Users of Comodo Internet Security are being warned against using the Chromodo web browser that the security suite installs on users systems. Tavis Ormandy, a security researcher with Google's Project Zero, has uncovered that the Chromodo browser disables its same-origin policy safeguards.
Same-origin policy is a safeguard built into Chrome - which Chromodo is based on; the same-origin policy ensures that scripts can only access data in another script if they both originate from the same site. Without this safeguard enabled, bad guys can get access to your private data.

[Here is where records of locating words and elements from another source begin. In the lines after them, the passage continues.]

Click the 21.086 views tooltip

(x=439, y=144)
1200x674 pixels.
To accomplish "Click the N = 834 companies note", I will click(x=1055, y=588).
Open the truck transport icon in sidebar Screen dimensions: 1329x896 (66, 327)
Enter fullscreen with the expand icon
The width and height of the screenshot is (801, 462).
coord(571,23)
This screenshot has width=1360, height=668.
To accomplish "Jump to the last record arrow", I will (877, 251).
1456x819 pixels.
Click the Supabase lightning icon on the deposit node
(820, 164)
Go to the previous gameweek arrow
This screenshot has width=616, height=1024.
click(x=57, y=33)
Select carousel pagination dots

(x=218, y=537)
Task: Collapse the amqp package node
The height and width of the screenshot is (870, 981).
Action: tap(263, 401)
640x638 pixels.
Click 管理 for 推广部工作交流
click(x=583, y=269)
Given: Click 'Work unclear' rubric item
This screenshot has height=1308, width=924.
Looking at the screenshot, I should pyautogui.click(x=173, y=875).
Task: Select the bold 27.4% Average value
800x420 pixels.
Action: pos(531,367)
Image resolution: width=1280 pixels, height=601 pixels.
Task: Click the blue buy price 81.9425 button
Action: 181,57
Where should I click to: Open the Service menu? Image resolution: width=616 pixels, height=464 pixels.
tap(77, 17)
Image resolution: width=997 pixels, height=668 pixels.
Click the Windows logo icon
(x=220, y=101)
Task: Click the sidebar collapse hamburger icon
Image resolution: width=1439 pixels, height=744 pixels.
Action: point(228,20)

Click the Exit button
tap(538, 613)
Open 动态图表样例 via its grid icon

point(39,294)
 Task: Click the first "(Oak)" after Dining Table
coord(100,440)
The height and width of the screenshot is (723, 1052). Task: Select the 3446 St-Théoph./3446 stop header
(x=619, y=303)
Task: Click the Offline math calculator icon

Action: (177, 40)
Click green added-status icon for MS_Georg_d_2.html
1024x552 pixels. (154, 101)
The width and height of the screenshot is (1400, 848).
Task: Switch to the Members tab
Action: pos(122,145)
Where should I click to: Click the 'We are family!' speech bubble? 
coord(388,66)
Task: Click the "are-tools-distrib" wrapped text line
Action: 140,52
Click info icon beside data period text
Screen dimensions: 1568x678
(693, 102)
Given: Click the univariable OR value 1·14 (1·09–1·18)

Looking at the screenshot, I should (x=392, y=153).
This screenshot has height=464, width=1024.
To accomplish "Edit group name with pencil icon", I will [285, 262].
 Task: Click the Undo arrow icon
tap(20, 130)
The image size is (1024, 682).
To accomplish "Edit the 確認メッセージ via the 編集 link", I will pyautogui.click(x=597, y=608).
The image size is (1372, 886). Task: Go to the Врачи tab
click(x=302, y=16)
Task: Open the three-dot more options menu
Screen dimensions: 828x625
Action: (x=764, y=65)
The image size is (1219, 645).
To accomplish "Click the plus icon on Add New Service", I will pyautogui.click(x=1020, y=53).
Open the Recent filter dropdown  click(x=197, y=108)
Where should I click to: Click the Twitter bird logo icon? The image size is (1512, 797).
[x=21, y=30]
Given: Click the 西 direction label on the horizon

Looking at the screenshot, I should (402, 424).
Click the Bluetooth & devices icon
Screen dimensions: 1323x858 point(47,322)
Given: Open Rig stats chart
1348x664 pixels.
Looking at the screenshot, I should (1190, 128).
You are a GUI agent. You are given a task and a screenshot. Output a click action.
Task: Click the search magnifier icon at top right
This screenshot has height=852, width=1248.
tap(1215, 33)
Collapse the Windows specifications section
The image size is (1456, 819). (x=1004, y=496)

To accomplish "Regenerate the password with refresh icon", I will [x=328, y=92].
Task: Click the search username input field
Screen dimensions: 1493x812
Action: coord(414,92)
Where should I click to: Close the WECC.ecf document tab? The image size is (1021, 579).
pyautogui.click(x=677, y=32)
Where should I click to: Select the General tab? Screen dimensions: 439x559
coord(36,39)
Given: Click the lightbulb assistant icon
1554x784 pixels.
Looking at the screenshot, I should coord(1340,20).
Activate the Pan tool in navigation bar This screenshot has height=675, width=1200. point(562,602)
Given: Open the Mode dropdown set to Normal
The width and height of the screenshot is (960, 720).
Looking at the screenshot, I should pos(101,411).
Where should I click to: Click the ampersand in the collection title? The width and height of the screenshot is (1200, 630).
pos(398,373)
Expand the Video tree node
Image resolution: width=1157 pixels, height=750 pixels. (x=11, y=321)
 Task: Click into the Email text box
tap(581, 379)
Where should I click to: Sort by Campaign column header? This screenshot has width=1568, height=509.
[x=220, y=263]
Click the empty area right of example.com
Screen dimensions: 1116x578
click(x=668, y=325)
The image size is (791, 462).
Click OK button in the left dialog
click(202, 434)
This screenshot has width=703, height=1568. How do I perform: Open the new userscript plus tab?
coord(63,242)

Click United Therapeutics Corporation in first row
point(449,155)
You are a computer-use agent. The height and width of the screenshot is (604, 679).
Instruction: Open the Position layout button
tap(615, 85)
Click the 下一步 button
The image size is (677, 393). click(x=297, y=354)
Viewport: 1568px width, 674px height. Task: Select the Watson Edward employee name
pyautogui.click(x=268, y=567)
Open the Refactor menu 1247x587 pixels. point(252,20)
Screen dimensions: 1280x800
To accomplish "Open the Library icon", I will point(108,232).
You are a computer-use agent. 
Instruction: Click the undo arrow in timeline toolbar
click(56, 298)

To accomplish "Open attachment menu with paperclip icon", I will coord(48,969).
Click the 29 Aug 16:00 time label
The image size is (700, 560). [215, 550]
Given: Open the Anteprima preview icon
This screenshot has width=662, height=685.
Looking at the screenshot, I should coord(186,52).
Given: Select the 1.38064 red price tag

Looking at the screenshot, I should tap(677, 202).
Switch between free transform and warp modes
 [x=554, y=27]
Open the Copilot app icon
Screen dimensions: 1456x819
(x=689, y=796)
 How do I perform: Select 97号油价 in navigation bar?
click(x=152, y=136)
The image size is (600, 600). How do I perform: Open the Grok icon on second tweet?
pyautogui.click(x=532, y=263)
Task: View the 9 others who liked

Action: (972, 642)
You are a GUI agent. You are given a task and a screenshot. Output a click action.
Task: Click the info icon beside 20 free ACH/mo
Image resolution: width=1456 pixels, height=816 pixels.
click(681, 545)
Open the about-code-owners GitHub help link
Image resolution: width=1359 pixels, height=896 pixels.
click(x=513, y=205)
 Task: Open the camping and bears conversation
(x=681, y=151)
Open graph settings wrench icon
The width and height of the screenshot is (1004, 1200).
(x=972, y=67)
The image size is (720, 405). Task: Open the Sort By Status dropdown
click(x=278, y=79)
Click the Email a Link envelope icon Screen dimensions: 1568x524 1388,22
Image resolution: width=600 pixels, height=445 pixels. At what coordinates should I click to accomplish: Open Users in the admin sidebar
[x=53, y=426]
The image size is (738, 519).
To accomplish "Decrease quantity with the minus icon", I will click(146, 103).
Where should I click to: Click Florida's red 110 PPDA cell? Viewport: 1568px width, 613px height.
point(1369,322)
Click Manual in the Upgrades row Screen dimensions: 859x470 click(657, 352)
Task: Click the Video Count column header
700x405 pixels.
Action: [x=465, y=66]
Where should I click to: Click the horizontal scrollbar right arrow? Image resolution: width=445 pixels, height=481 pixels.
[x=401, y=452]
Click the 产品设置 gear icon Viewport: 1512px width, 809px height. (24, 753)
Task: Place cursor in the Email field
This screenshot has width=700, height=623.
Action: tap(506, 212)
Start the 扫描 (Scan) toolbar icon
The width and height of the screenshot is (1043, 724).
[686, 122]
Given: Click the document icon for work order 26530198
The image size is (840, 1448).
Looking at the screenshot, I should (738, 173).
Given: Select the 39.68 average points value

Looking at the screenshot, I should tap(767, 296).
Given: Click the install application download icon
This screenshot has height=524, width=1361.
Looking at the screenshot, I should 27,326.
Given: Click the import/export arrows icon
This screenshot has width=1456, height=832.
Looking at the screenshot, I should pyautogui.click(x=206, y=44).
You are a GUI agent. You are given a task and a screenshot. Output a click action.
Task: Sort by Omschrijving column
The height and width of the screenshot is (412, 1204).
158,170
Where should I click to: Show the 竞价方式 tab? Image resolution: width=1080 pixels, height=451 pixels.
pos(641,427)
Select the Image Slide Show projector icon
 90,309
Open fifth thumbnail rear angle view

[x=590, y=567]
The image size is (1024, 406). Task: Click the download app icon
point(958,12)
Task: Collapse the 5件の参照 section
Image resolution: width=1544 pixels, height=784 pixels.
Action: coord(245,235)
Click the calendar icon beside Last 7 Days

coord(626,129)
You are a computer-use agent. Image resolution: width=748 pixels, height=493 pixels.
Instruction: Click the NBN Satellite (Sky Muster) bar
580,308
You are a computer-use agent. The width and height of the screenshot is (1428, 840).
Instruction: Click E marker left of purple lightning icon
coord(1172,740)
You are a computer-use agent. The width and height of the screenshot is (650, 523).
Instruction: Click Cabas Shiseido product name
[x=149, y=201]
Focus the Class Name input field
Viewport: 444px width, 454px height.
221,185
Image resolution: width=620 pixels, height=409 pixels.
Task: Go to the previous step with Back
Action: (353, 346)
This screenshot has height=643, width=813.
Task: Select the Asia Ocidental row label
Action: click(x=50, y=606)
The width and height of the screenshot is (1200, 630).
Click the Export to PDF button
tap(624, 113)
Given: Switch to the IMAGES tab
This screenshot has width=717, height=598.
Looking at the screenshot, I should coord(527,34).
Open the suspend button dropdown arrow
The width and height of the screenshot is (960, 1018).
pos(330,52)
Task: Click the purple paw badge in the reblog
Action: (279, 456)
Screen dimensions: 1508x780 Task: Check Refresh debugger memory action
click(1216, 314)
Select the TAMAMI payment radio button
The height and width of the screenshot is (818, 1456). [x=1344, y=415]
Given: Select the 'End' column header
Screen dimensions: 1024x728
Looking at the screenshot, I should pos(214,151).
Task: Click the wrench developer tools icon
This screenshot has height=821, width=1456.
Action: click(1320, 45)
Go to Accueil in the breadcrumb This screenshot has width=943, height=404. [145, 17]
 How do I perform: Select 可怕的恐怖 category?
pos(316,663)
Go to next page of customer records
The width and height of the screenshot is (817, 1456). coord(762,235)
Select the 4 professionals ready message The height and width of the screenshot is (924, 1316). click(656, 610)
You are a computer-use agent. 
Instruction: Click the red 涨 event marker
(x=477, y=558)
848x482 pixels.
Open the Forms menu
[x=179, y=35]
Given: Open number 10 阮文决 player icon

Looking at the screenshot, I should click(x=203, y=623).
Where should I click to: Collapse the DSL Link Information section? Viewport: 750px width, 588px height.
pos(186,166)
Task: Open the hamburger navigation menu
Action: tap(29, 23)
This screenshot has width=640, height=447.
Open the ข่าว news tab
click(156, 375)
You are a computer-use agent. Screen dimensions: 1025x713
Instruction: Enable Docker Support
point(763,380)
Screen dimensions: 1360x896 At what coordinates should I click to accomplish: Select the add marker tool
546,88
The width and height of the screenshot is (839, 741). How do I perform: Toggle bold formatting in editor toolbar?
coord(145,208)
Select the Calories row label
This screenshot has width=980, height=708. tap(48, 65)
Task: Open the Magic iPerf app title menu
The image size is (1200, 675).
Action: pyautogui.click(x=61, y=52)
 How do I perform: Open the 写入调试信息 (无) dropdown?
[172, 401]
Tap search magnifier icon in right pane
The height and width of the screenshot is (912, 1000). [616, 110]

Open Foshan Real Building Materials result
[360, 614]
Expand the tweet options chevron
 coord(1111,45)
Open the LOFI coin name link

The issue, which is documented on Google Code, is now reported as fixed and was subsequently made public. However, Ormandy notes that Comodo has only deployed a trivial fix which prevents the exploit that was shown to the security firm. Tavis notes that despite the fix, it is still rather trivial to bypass, and Comodo isn't being too responsive, which may delay the release of an actual solution.
When Comodo Internet Security is installed, Chromodo is automatically made the default browser. In addition, all of your Chrome data - including settings, cookies, and bookmarks - are imported into Chromodo. To top everything off, Ormandy says that Comodo Internet Security hijacks DNS settings.
Usually, the convenience Chromodo provides by porting all the information over from Chrome wouldn't matter so much, but because it can't provide basic security it could potentially become a major headache for users.
The best course of action for users of Comodo Internet Security is to completely remove the software from their systems. For those of you running the latest versions of Windows, your system comes with Windows Defender built in which acts as a decent repellent of malware, at no charge.